Statement on Guilty Verdict for Murderer of George Floyd
Yes, the jury found Derek Chauvin guilty on all three charges. That verdict was an admission that George Floyd’s life mattered. But it wasn’t justice.
Justice would mean that the whole system was put on trial – as well as the cop that the system empowered to kill people.
Justice would mean true accountability for all the lives taken before George Floyd had the breath crushed out of him: Freddie Gray, Eric Garner, Michael Brown, Tamir Rice, Philando Castile, Stephon Clark, Breonna Taylor – thousands more people like this have been killed over the years.
Justice would mean that no more people would be killed by cops. But even as the trial was going on, when police were supposed to be on their best behavior, cops continued to kill. More names were added to the list of those we remember: Daunte Wright, 20 years old, Adam Toledo, 13 years old, Ma’Khia Bryant, 16 years old.
One cop was put on trial this time because of the demonstrations that exploded last May and June. But this trial doesn’t mean that “justice” exists. This trial only means that one man was put up to take the fall for what the whole system is guilty of: using violence against the population, and out of all proportion, against the black population.
All those people who went out to protest, all those people who organized demonstrations, the teenager who filmed the killing of George Floyd while police ordered bystanders to step back – everyone of them knows that their actions forced what hardly ever happens. Not only was a murdering cop put on trial; he was convicted.

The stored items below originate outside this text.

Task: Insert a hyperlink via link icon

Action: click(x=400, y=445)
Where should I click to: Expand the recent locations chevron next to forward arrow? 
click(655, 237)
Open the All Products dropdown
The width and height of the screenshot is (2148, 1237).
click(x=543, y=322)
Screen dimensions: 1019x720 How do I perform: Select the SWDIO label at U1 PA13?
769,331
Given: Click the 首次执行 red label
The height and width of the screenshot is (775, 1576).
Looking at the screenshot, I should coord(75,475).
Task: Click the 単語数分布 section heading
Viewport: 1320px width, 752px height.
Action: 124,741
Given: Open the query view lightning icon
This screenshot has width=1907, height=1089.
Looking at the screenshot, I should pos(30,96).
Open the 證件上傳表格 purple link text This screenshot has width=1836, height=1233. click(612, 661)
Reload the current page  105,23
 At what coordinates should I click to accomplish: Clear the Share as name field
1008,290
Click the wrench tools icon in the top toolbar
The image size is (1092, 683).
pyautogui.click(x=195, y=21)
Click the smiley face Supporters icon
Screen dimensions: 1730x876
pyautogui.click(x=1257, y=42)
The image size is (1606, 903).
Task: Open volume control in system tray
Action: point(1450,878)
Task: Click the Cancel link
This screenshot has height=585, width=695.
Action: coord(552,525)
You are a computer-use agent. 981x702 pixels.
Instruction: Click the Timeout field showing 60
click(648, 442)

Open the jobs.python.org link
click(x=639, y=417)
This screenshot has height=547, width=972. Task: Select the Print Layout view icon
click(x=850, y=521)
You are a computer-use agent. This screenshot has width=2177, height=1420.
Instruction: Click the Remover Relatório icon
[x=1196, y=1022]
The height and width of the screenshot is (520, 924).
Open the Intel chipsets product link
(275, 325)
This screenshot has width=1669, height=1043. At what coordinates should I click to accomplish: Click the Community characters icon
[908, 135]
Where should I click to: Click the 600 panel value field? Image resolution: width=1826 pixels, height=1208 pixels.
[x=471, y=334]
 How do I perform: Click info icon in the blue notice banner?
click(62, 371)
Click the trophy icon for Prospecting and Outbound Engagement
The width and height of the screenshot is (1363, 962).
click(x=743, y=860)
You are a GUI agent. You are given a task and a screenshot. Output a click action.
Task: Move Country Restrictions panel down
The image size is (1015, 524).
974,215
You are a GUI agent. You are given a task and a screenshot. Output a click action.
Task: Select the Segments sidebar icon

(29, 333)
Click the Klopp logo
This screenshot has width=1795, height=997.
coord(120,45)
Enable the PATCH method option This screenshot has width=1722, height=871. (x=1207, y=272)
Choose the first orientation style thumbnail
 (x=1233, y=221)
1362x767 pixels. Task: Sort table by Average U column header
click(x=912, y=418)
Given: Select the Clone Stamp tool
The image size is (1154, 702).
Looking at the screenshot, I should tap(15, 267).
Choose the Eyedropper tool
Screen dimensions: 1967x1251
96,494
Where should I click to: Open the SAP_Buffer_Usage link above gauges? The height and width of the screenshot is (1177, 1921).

But that has happened before. Twenty-eight years ago, two cops were convicted in Detroit in the killing of a black factory worker, Malice Green. That verdict didn’t prevent more cops from killing more working people. Not in Detroit, not any place else.
The problem is not just one cop, not just one murder, not even the whole list of murders. Our focus has to be put on the system that requires this kind of violence.